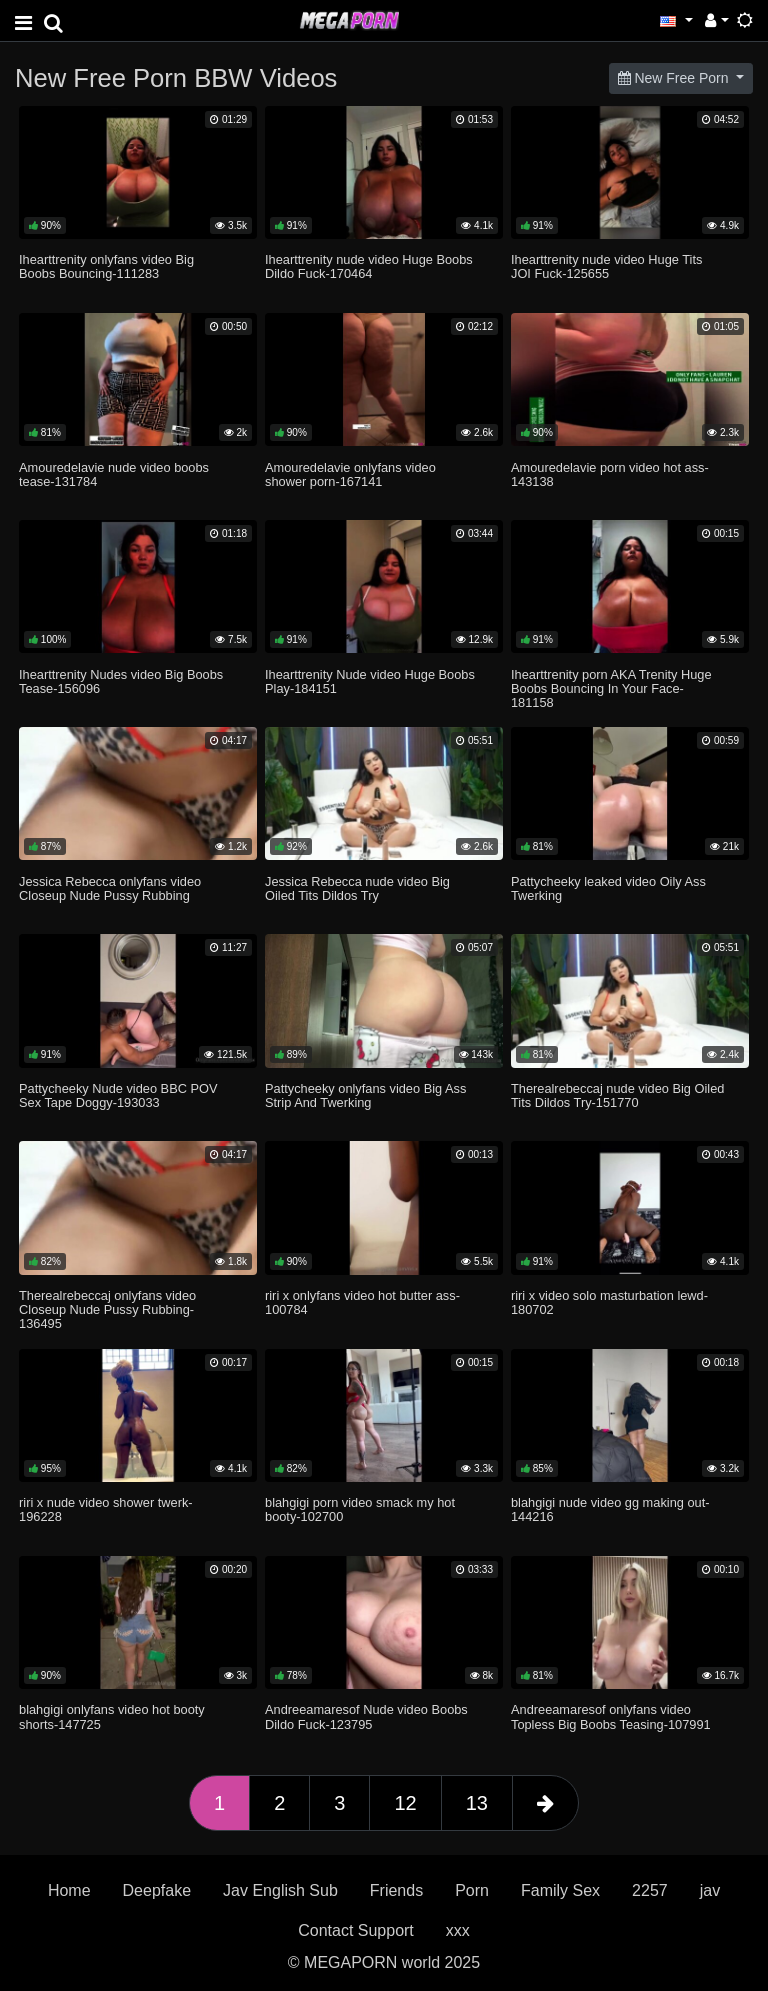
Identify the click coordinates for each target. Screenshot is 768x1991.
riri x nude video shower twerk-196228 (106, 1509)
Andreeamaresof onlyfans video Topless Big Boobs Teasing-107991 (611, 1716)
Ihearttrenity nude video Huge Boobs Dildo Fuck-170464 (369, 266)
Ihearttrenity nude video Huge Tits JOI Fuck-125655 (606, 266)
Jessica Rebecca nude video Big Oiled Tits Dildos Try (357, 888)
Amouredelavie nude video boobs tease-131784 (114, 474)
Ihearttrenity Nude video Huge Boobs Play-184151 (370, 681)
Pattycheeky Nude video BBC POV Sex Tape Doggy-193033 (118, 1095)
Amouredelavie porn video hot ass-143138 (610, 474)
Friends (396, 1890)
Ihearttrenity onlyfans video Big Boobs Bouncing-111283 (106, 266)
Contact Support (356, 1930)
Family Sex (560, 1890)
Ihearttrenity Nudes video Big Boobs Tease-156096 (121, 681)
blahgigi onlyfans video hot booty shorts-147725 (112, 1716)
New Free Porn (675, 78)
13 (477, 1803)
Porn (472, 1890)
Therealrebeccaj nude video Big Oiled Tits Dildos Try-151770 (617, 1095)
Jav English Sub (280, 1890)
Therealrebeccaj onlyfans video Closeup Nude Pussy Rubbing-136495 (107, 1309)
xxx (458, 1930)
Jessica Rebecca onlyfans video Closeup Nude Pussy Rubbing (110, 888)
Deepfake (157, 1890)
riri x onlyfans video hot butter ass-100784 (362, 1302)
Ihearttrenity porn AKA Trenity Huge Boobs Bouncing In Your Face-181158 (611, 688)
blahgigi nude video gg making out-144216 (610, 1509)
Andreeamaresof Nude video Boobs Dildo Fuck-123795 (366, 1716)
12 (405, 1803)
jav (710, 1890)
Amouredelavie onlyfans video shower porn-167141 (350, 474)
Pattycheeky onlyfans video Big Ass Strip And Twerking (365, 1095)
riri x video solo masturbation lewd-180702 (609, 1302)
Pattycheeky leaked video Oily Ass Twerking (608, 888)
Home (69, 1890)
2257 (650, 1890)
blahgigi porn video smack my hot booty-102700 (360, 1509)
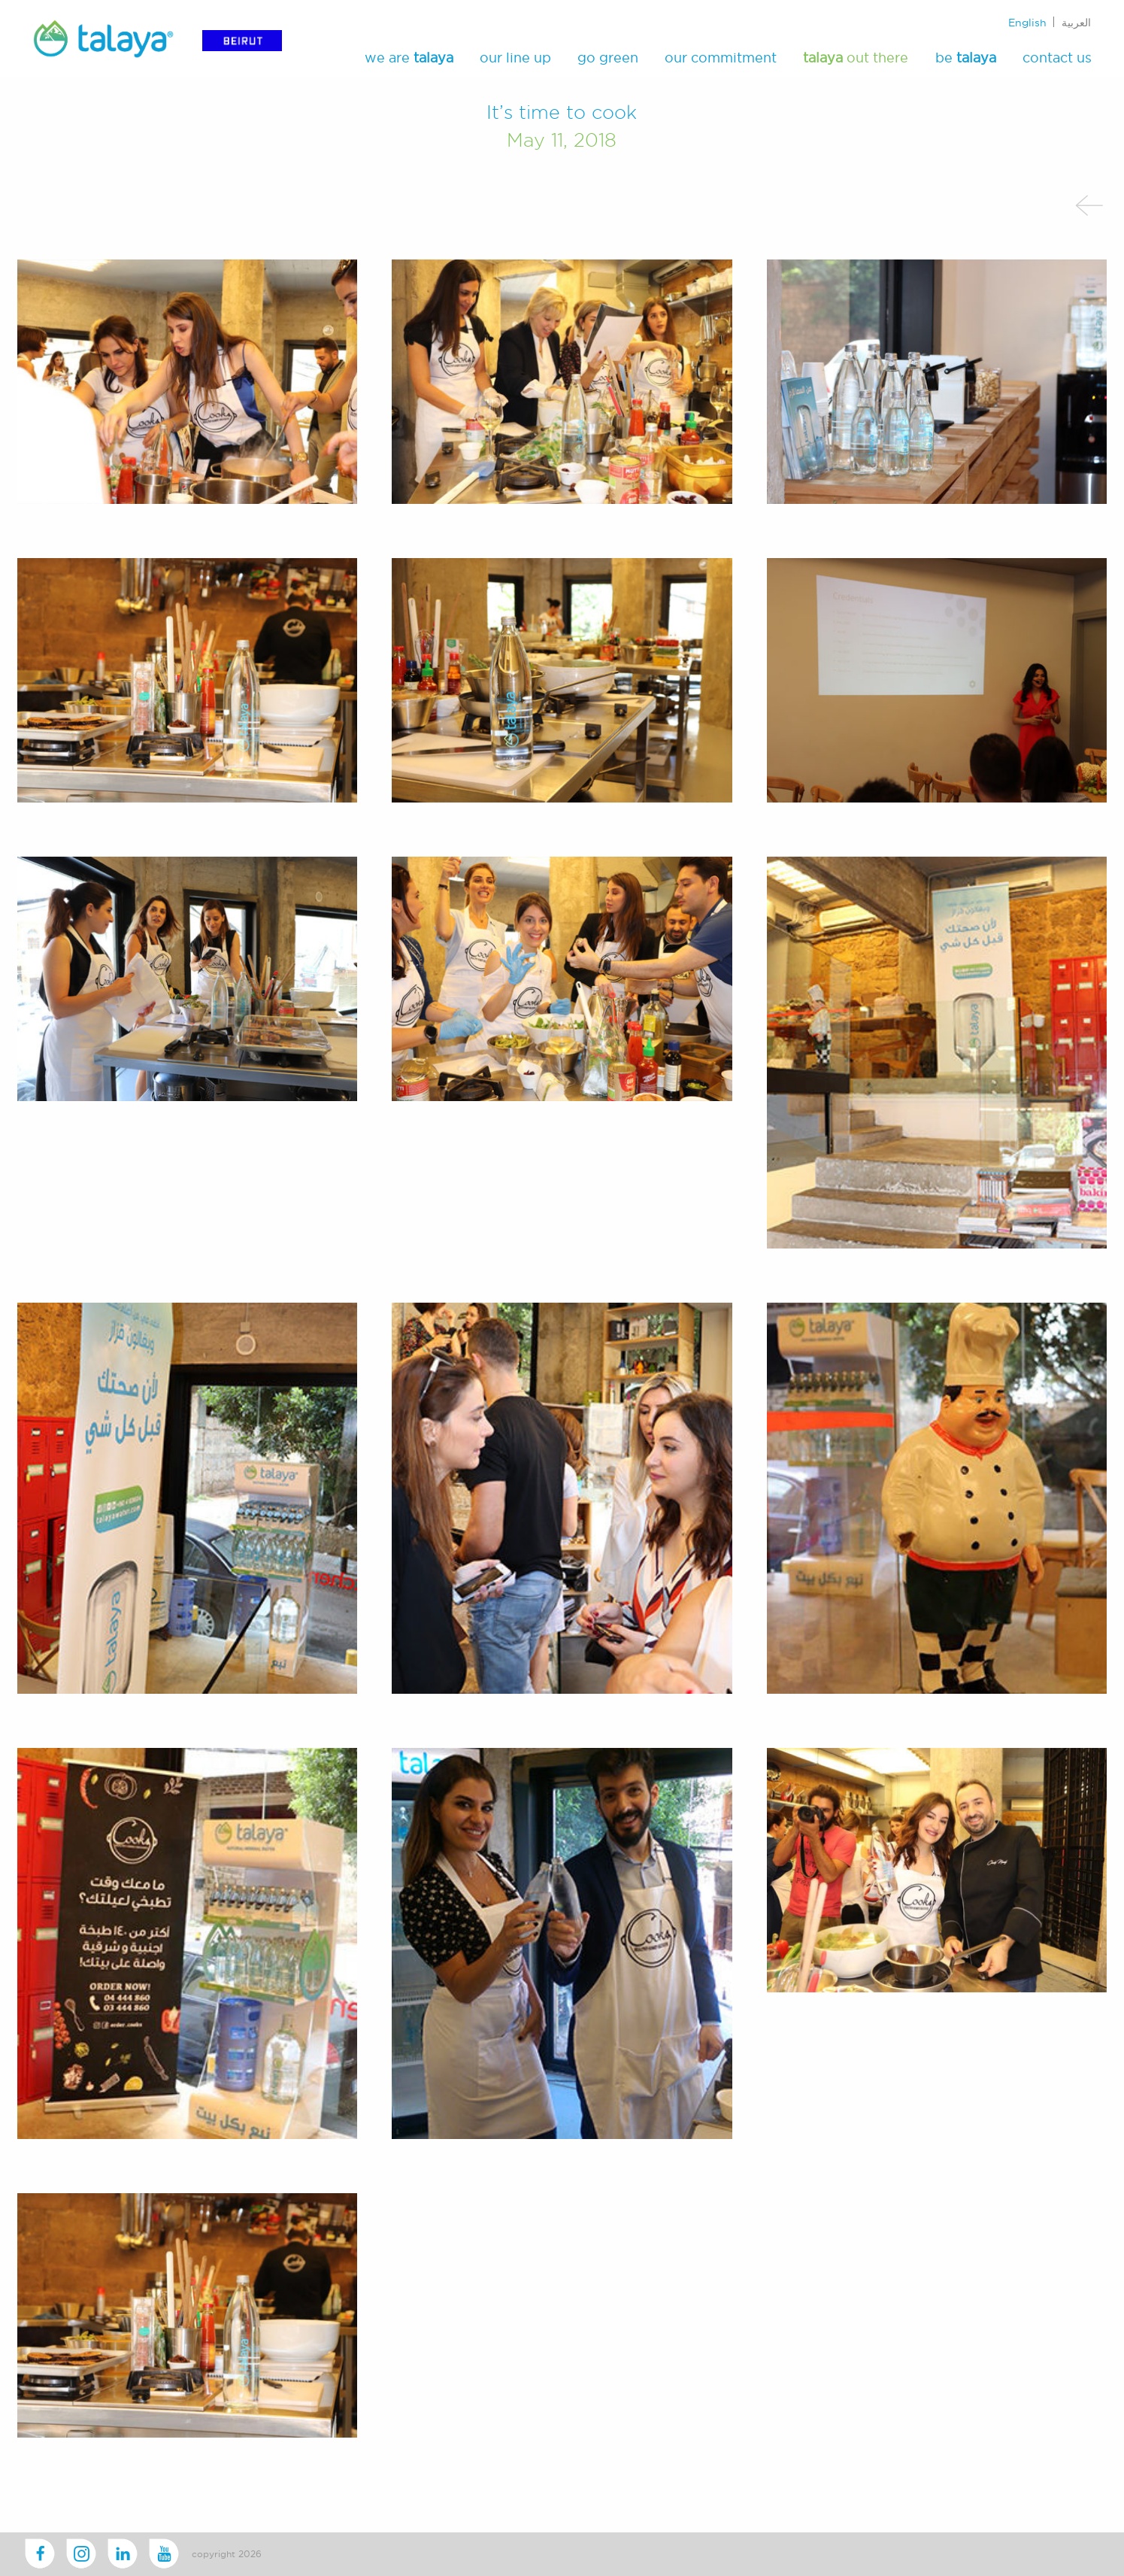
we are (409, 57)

_Exercise task:_ Rewrite the stretch of material from the line containing "Home (69, 1890)" through the end of the material, replacing "Home" with "Main Page" and leaving everything else unchanged. Omit the pictures from your answer.

_Written response:_
Main Page (69, 1890)
2257 (650, 1890)
blahgigi porn video smack my hot booty-102700 (360, 1509)
we are (409, 57)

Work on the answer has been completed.